Emerge Magazine, a publication that I loved and respected, chose for it's March or April 1997 cover story, 'The Rape of A Spelman CoEd.' The story, written by a victim of sexual assault, was part autobiographical, and part factual. The very fact that a person who had gone through such a horrible crime, would turn around and write a story about an alleged sexual assault seemed to me to be in poor taste as well as have a total lack of journalistic ethics. The article wasn't as scathing as it was decidedly one-sided, and it painted pictures of people that I could see and touch on a daily basis in a very negative light. But, as things do, the situation passed and the storm blew over.

And that summer, there were Tony and I burning the midnight oil, pushing each other to study, to make up for things that we didn't do in the previous school year; me because of lethargy and him because of an unjust situation.

So, as I look at the situation today at Duke, I wasn't surpised that the lacrosse players were suspended, that's what they did at Morehouse ten years earlier. I wasn't surprised that the accusations have been hurled before anyone outside of the D.A.'s office and the defendants have any of the real evidence. What surprises me is how little, tiny Morehouse braved a similar storm ten years ago this September, and dodged a bullet that would have been and could have been a major PR fiasco, and would've tainted the school's image for years to come. Now, it's never even mentioned. But if you ask anybody who was at Morehouse or Spelman during that time, they'll tell you their version of the story, and they just might tell you how they really felt too.

I'm Joe, and that's how I see it.

6 Comments:

At Wednesday, May 10, 2006 2:53:00 AM , Anonymous Anonymous said...

As your insomniac of a sister sits up here and reads this amazing piece of history, I am somewhat appalled, though certainly not surprised about the reaction Morehouse and Spelman students alike had to this incident. To be perfectly frank, sexual assault is the only crime in which the victim is on trial--and with the addition of race to the equation, the discourse is never a simple one. I will say this, though, one of the fundamental ideas/points of dissent of race theory is that if Black people ever wish to advance, we must have the ability and license to critique ourselves. The racial violence that has been inflicted upon people of color for centuries is enough to make even bewildered twenty-somethings question themselves and their loyalties. If a woman of color was sexually assaulted, get enraged; get insulted! As much as our po-mo generation wants to believe, we are not past histories of violence or gender inequities. And as a nation, we are certainly not over the knee-jerk reaction of incarcerating Black men, which just re-earths narratives of slavery, which we've never, ever spoken honestly and openly about. So, what I've learned over time is that another Black person loving another Black person is like the most revolutionary act there is. And if we want to see an official end to this violence that is brought upon women's bodies and the bodies of men, we should take that revolutionary act upon ourselves. I know I've gotten myself off on tangent, but this post hit me hard....

 
At Friday, May 12, 2006 2:20:00 PM , Anonymous Anonymous said...
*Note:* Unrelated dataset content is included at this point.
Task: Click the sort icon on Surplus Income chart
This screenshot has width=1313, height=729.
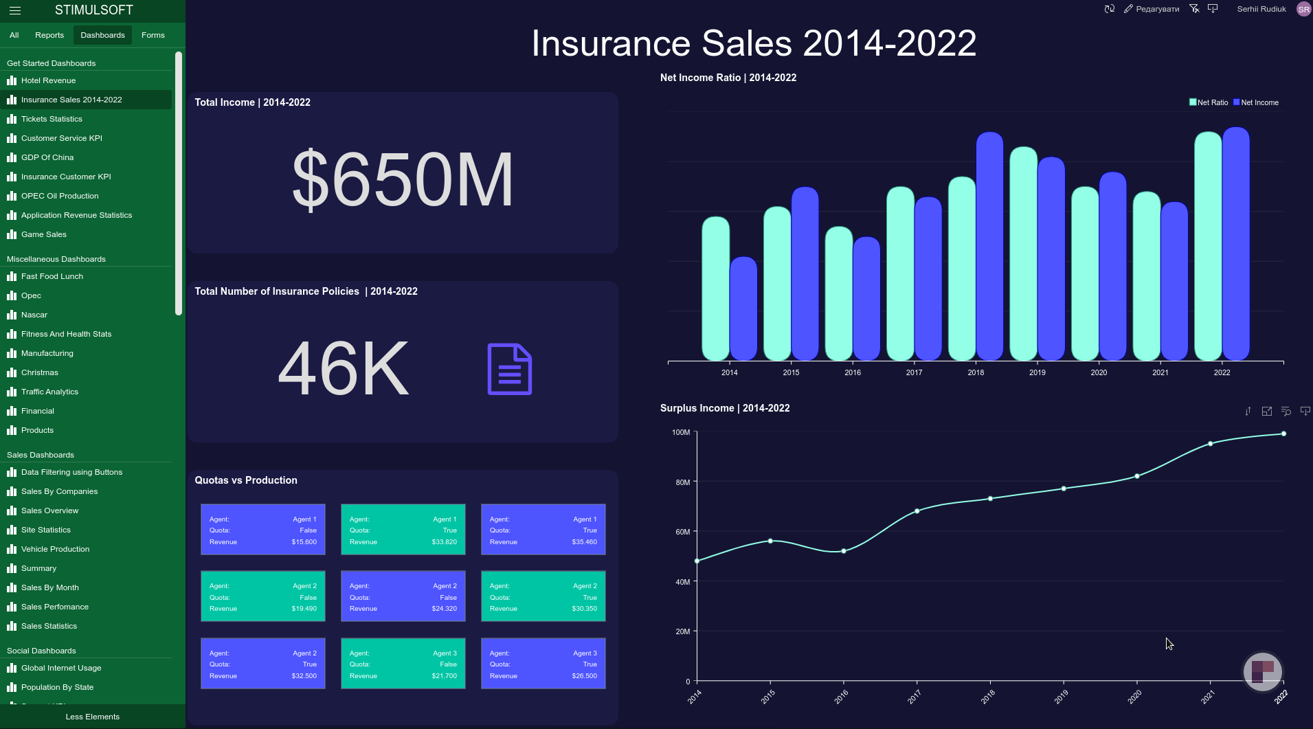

On the Morehouse story: wow

On the Duke story: What's "interesting" to me is how DNA of one of the alleged victims (a third one not charged yet) was found underneath the stripper's fingernails, (this as of the news I heard this morning). Isn't it "interesting" how the "NO DNA" headlines were in full force, yet we only hear of this new revelation at obscure times in the morning (bout 5 am)....hmmm... What can I say, this is still AmeriKKKa. Digress...

 
At Friday, May 12, 2006 2:21:00 PM , Anonymous Anonymous said...

I meant say "rapists" not "victims"...need to be more careful, lol, my bad

 
At Saturday, May 13, 2006 1:29:00 AM , Anonymous Anonymous said...

Commencement 06' u coming?

 
At Tuesday, May 16, 2006 11:17:00 PM , Anonymous Anonymous said...

Great story Joe, I have always held your opinion at high regard.

GP

 
At Thursday, May 18, 2006 10:41:00 AM , Anonymous Anonymous said...

I have to second anonymous' comment and look forward to reading more.